**Records to process:**
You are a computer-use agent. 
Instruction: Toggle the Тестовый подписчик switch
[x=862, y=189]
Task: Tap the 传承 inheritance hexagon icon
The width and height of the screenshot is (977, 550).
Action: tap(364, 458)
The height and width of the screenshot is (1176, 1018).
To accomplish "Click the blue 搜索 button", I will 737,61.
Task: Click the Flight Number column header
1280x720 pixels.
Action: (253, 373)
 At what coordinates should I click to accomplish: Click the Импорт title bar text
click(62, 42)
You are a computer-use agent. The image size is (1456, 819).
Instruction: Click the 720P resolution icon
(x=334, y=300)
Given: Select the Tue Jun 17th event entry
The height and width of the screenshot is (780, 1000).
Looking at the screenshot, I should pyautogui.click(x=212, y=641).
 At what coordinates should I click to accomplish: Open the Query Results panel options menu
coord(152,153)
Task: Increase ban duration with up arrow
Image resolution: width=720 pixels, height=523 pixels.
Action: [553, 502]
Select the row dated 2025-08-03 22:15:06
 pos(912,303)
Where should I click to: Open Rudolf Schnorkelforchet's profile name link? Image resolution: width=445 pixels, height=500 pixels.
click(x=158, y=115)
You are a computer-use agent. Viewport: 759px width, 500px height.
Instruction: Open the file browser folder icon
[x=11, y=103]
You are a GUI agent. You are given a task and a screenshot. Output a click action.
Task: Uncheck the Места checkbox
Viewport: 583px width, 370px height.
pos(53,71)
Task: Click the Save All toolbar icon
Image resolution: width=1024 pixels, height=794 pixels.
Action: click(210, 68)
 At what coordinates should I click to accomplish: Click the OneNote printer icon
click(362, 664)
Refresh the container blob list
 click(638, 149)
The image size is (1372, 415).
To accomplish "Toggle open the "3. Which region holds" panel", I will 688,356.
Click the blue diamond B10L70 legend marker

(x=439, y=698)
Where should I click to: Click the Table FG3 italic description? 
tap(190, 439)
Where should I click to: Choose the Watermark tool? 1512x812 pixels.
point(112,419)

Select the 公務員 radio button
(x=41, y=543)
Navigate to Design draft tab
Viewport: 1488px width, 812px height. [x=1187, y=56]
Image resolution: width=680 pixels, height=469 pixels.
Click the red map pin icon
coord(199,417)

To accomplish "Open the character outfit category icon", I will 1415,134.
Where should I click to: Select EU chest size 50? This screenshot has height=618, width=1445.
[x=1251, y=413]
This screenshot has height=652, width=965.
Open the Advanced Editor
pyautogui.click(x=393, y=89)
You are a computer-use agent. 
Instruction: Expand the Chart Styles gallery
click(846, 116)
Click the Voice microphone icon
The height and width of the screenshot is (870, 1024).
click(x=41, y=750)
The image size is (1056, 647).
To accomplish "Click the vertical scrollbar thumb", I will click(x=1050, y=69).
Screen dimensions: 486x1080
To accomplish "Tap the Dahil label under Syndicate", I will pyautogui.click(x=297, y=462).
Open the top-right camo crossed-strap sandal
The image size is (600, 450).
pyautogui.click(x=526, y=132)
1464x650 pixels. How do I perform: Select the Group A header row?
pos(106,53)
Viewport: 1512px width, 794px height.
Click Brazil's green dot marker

**Task item:** Make an exact copy of the lines running from the one with "Open the top-right camo crossed-strap sandal" to the last line of the listing, including both ends.

**Output:**
Open the top-right camo crossed-strap sandal
The image size is (600, 450).
pyautogui.click(x=526, y=132)
1464x650 pixels. How do I perform: Select the Group A header row?
pos(106,53)
Viewport: 1512px width, 794px height.
Click Brazil's green dot marker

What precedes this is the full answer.